▸ **Stated goal**: Rewrite the listing from its first line through the line containing "click(453, 209)", substituting "lock icon" for "shield icon" and leaving everything else unchanged. Leave the pictures out of your output.
##########
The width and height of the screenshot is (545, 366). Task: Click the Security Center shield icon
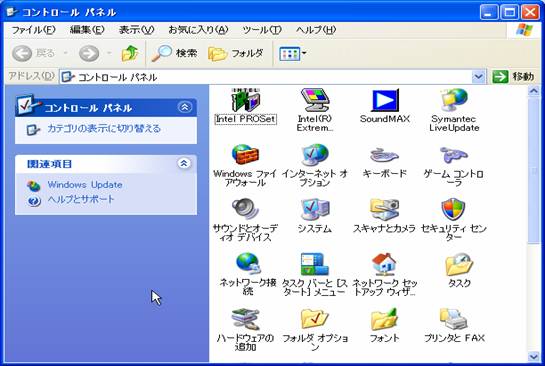click(453, 209)
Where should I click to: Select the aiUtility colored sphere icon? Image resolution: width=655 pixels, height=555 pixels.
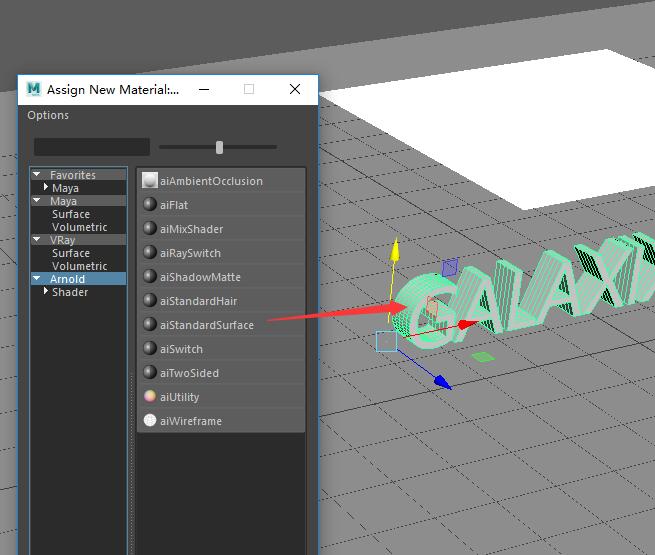pyautogui.click(x=150, y=396)
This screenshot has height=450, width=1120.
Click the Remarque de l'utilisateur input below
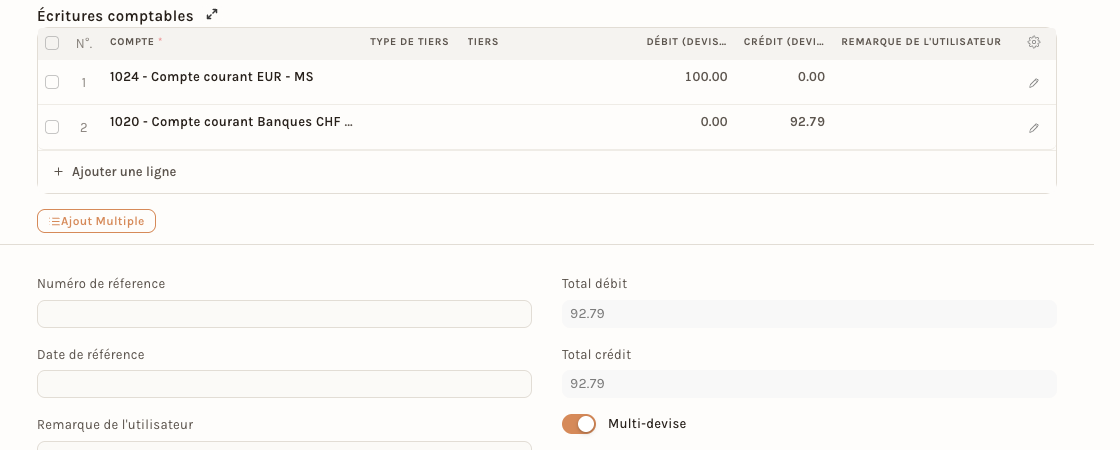[284, 446]

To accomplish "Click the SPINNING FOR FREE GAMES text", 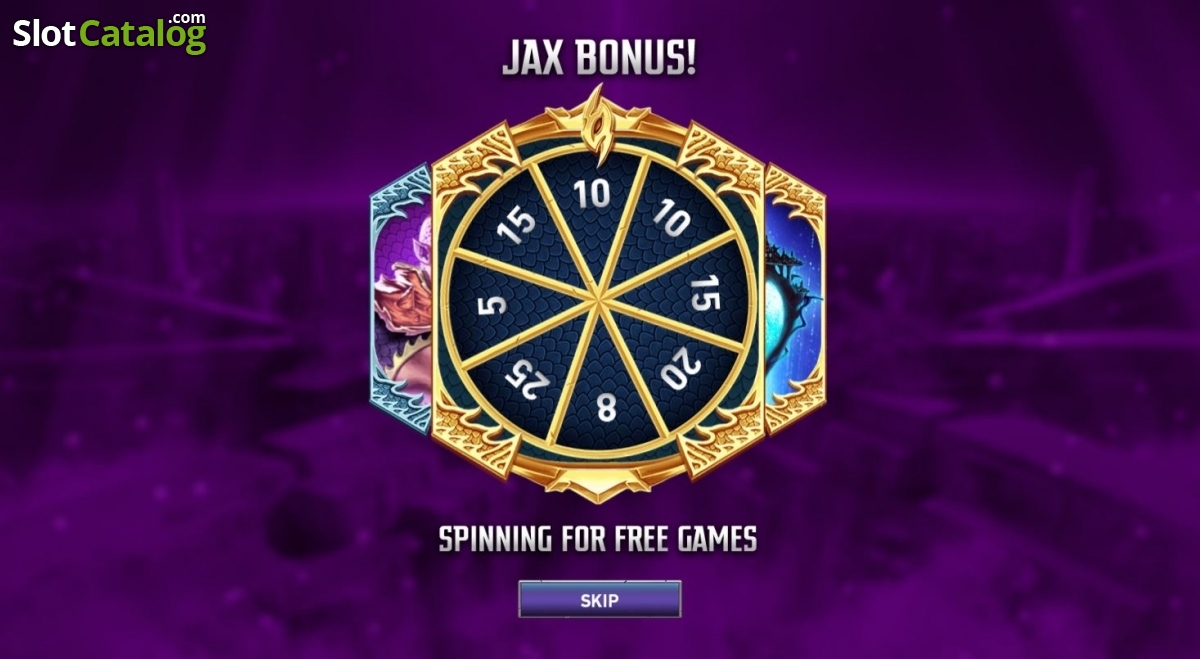I will click(598, 540).
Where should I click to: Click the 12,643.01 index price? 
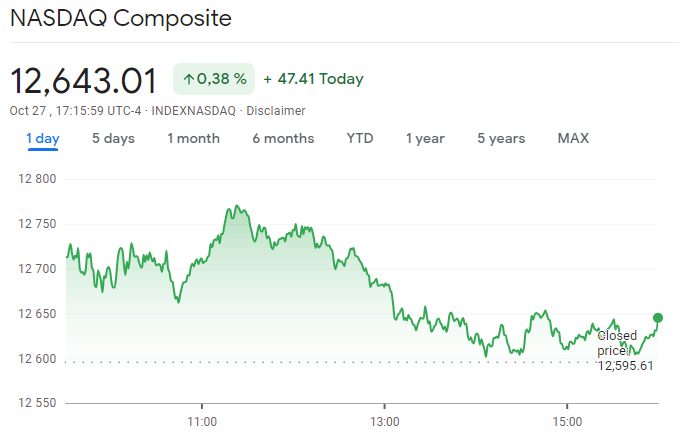click(x=84, y=79)
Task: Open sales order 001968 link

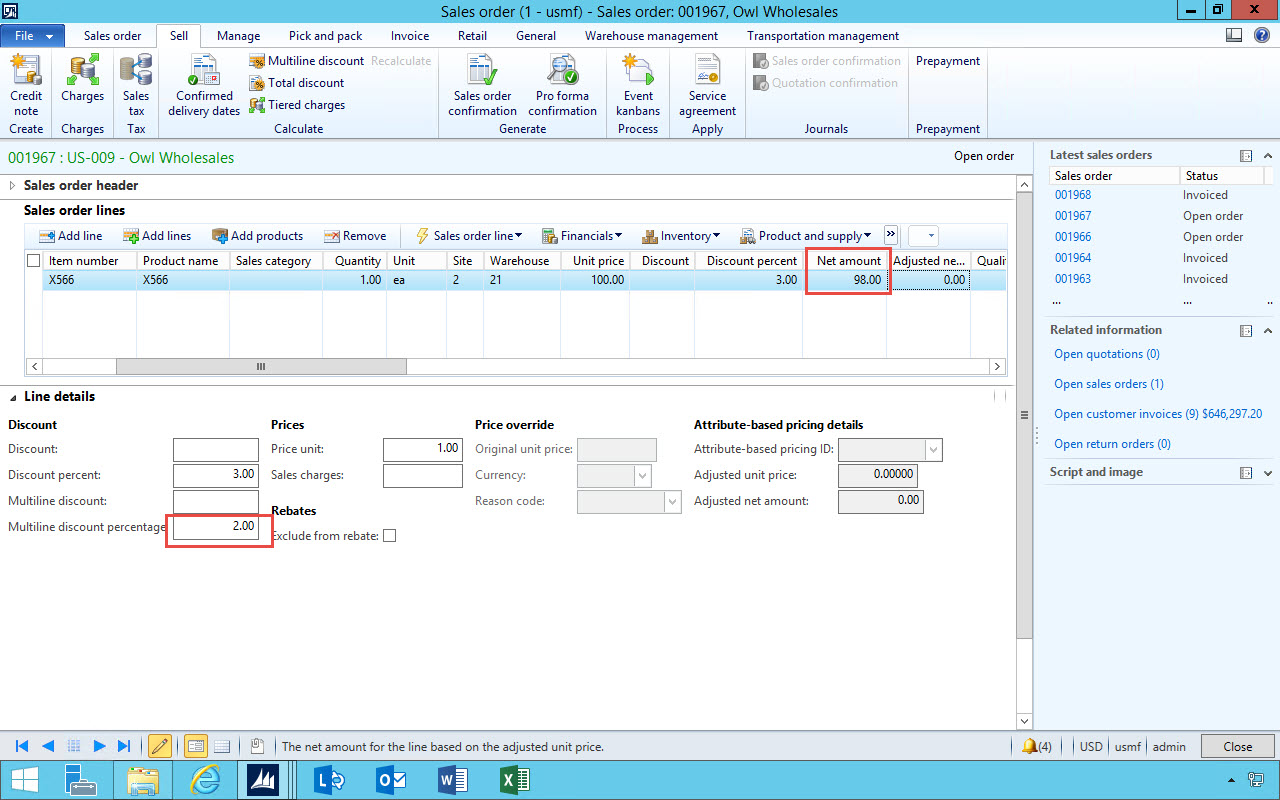Action: pyautogui.click(x=1073, y=195)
##########
▸ **Expected answer**:
The width and height of the screenshot is (545, 366). Task: Click the Security Center lock icon
click(453, 209)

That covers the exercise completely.